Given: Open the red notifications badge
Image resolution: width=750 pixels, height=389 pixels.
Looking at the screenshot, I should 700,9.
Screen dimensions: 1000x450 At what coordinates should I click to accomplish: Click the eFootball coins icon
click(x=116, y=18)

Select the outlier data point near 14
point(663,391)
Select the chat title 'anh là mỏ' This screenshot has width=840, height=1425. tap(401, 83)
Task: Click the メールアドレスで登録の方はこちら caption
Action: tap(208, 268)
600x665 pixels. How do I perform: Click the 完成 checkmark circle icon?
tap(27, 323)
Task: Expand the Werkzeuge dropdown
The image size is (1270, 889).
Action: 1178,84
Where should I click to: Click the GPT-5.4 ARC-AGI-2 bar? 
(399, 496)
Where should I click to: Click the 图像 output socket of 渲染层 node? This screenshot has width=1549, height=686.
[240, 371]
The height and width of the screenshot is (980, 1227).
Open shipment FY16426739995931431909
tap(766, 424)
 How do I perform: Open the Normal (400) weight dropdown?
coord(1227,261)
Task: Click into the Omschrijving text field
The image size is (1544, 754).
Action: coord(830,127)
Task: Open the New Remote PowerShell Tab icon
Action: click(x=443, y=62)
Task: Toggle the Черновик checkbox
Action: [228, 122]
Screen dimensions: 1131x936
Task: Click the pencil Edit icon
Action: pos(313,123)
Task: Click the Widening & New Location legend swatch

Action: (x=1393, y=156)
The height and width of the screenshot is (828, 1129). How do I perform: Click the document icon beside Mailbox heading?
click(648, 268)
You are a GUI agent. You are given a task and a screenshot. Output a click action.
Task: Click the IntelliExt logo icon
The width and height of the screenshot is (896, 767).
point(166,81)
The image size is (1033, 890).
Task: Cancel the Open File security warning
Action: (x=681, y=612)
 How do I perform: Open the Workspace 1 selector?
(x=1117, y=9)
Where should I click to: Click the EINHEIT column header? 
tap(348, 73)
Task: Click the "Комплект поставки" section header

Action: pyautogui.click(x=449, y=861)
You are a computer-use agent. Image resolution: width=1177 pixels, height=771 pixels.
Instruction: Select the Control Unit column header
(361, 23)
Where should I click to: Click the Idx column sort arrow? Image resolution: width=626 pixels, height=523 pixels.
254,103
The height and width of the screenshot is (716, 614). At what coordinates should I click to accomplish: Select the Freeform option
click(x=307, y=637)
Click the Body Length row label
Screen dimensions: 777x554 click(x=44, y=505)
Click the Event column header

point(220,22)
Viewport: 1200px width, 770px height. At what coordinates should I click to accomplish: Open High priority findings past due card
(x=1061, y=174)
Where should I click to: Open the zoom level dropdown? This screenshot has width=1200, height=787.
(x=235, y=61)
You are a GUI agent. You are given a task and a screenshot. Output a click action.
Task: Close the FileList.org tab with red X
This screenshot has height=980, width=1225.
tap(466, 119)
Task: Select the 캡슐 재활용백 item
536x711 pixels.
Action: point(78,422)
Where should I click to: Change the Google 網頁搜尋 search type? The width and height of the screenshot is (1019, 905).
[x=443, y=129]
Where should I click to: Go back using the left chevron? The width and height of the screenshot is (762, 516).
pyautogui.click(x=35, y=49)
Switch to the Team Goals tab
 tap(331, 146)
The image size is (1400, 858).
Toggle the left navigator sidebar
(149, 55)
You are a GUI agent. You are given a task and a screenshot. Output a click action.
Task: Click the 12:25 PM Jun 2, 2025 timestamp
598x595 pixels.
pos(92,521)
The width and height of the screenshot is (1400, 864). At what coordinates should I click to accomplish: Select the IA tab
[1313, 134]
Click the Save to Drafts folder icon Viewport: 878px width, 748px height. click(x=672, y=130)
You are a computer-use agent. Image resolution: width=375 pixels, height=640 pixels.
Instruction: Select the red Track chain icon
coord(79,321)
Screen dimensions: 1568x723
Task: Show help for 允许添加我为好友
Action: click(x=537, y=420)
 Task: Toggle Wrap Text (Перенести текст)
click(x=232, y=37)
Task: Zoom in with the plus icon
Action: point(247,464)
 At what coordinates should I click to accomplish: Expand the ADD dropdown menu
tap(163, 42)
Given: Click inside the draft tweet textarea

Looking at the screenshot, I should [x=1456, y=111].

════

§ BRIEF
The records above must be transcribed without a single omission.

§ ANSWER SECTION
Given: Open the red notifications badge
Image resolution: width=750 pixels, height=389 pixels.
Looking at the screenshot, I should 700,9.
Screen dimensions: 1000x450 At what coordinates should I click to accomplish: Click the eFootball coins icon
click(x=116, y=18)

Select the outlier data point near 14
point(663,391)
Select the chat title 'anh là mỏ' This screenshot has width=840, height=1425. tap(401, 83)
Task: Click the メールアドレスで登録の方はこちら caption
Action: tap(208, 268)
600x665 pixels. How do I perform: Click the 完成 checkmark circle icon?
tap(27, 323)
Task: Expand the Werkzeuge dropdown
The image size is (1270, 889).
Action: 1178,84
Where should I click to: Click the GPT-5.4 ARC-AGI-2 bar? 
(399, 496)
Where should I click to: Click the 图像 output socket of 渲染层 node? This screenshot has width=1549, height=686.
[240, 371]
The height and width of the screenshot is (980, 1227).
Open shipment FY16426739995931431909
tap(766, 424)
 How do I perform: Open the Normal (400) weight dropdown?
coord(1227,261)
Task: Click into the Omschrijving text field
The image size is (1544, 754).
Action: coord(830,127)
Task: Open the New Remote PowerShell Tab icon
Action: click(x=443, y=62)
Task: Toggle the Черновик checkbox
Action: [228, 122]
Screen dimensions: 1131x936
Task: Click the pencil Edit icon
Action: pos(313,123)
Task: Click the Widening & New Location legend swatch

Action: (x=1393, y=156)
The height and width of the screenshot is (828, 1129). How do I perform: Click the document icon beside Mailbox heading?
click(648, 268)
You are a GUI agent. You are given a task and a screenshot. Output a click action.
Task: Click the IntelliExt logo icon
The width and height of the screenshot is (896, 767).
point(166,81)
The image size is (1033, 890).
Task: Cancel the Open File security warning
Action: (x=681, y=612)
 How do I perform: Open the Workspace 1 selector?
(x=1117, y=9)
Where should I click to: Click the EINHEIT column header? 
tap(348, 73)
Task: Click the "Комплект поставки" section header

Action: pyautogui.click(x=449, y=861)
You are a computer-use agent. Image resolution: width=1177 pixels, height=771 pixels.
Instruction: Select the Control Unit column header
(361, 23)
Where should I click to: Click the Idx column sort arrow? Image resolution: width=626 pixels, height=523 pixels.
254,103
The height and width of the screenshot is (716, 614). At what coordinates should I click to accomplish: Select the Freeform option
click(x=307, y=637)
Click the Body Length row label
Screen dimensions: 777x554 click(x=44, y=505)
Click the Event column header

point(220,22)
Viewport: 1200px width, 770px height. At what coordinates should I click to accomplish: Open High priority findings past due card
(x=1061, y=174)
Where should I click to: Open the zoom level dropdown? This screenshot has width=1200, height=787.
(x=235, y=61)
You are a GUI agent. You are given a task and a screenshot. Output a click action.
Task: Close the FileList.org tab with red X
This screenshot has height=980, width=1225.
tap(466, 119)
Task: Select the 캡슐 재활용백 item
536x711 pixels.
Action: point(78,422)
Where should I click to: Change the Google 網頁搜尋 search type? The width and height of the screenshot is (1019, 905).
[x=443, y=129]
Where should I click to: Go back using the left chevron? The width and height of the screenshot is (762, 516).
pyautogui.click(x=35, y=49)
Switch to the Team Goals tab
 tap(331, 146)
The image size is (1400, 858).
Toggle the left navigator sidebar
(149, 55)
You are a GUI agent. You are given a task and a screenshot. Output a click action.
Task: Click the 12:25 PM Jun 2, 2025 timestamp
598x595 pixels.
pos(92,521)
The width and height of the screenshot is (1400, 864). At what coordinates should I click to accomplish: Select the IA tab
[1313, 134]
Click the Save to Drafts folder icon Viewport: 878px width, 748px height. click(x=672, y=130)
You are a computer-use agent. Image resolution: width=375 pixels, height=640 pixels.
Instruction: Select the red Track chain icon
coord(79,321)
Screen dimensions: 1568x723
Task: Show help for 允许添加我为好友
Action: click(x=537, y=420)
 Task: Toggle Wrap Text (Перенести текст)
click(x=232, y=37)
Task: Zoom in with the plus icon
Action: point(247,464)
 At what coordinates should I click to accomplish: Expand the ADD dropdown menu
tap(163, 42)
Given: Click inside the draft tweet textarea

Looking at the screenshot, I should [x=1456, y=111].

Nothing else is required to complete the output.